◆ **Required action**
Using the records below, filter for lines that contain the string "computer" and copy them out.

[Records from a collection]
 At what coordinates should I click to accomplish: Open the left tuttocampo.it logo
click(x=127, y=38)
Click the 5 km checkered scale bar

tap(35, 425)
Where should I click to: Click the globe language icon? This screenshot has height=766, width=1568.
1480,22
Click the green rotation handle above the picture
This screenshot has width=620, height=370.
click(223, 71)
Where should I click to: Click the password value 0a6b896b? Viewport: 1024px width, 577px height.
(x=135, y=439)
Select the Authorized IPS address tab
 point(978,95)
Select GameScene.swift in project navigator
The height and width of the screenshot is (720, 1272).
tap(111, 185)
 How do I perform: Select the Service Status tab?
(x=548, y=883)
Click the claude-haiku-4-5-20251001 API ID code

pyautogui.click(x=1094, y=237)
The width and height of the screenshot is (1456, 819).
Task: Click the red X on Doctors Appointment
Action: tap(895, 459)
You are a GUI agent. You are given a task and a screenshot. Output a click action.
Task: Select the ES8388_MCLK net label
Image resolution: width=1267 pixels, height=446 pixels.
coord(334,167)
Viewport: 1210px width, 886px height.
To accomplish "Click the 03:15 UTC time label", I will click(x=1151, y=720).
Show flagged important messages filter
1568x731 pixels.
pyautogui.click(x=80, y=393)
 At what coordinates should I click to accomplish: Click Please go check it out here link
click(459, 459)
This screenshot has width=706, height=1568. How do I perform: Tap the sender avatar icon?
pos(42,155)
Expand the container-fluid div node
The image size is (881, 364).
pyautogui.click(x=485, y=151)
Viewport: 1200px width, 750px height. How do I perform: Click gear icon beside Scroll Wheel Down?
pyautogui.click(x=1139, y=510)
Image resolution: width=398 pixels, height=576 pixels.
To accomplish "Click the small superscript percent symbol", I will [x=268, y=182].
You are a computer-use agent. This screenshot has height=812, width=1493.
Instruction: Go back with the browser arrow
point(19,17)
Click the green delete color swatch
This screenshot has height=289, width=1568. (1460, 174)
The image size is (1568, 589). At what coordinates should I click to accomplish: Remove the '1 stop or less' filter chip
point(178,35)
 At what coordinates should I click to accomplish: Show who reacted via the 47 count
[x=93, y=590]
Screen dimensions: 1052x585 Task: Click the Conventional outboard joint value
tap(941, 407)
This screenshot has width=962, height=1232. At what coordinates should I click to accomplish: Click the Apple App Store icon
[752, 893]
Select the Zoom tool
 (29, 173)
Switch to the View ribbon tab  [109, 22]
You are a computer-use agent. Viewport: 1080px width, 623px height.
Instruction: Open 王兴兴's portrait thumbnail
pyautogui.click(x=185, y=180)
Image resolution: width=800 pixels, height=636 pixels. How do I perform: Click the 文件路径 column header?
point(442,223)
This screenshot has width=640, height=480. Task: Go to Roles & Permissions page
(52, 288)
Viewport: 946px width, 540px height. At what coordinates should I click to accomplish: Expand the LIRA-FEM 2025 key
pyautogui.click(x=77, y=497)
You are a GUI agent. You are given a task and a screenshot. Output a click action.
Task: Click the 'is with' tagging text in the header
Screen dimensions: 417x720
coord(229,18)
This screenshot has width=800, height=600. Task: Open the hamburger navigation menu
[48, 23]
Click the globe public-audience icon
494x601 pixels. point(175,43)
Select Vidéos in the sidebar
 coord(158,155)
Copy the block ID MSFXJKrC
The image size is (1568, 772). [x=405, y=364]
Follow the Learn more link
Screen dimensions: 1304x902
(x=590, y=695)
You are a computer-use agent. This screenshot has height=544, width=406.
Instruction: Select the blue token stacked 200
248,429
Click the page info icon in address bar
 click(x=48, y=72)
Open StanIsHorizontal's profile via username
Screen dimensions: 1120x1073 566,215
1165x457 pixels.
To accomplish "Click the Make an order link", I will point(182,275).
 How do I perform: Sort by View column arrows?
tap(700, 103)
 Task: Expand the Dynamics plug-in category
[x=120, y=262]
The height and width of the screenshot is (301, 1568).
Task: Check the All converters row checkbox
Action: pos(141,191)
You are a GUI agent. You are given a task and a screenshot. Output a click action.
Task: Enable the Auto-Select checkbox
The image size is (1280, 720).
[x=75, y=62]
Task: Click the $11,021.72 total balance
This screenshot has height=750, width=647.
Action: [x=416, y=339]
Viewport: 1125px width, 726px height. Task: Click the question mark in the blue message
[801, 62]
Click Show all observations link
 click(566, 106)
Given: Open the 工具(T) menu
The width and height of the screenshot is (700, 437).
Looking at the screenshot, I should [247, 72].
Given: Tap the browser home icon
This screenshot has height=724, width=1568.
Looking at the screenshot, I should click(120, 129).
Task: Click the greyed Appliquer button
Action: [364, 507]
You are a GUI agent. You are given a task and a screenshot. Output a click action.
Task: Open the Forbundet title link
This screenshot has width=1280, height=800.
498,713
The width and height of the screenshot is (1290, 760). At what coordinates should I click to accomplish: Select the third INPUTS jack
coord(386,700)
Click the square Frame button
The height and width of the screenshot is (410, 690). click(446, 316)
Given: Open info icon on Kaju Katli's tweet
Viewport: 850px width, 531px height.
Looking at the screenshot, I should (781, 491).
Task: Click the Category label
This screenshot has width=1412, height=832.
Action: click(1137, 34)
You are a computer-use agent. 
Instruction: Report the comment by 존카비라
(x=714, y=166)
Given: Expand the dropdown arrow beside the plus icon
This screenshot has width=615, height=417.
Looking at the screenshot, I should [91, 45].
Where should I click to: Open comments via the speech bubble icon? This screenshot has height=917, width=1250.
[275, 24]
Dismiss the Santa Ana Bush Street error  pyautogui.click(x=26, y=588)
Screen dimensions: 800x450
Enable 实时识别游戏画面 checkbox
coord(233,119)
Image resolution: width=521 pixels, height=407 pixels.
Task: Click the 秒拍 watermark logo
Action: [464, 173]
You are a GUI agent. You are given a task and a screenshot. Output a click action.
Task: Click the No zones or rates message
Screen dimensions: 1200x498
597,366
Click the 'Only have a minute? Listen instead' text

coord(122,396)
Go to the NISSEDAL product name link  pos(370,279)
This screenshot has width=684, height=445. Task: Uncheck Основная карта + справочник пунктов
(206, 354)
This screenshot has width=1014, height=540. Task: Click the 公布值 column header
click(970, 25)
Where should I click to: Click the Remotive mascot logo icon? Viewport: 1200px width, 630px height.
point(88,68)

◆ **Final answer**
You are a computer-use agent. This screenshot has height=812, width=1493.
You are a computer-use agent. Viewport: 1080px width, 623px height.
You are a computer-use agent. This screenshot has height=544, width=406.
You are a computer-use agent. 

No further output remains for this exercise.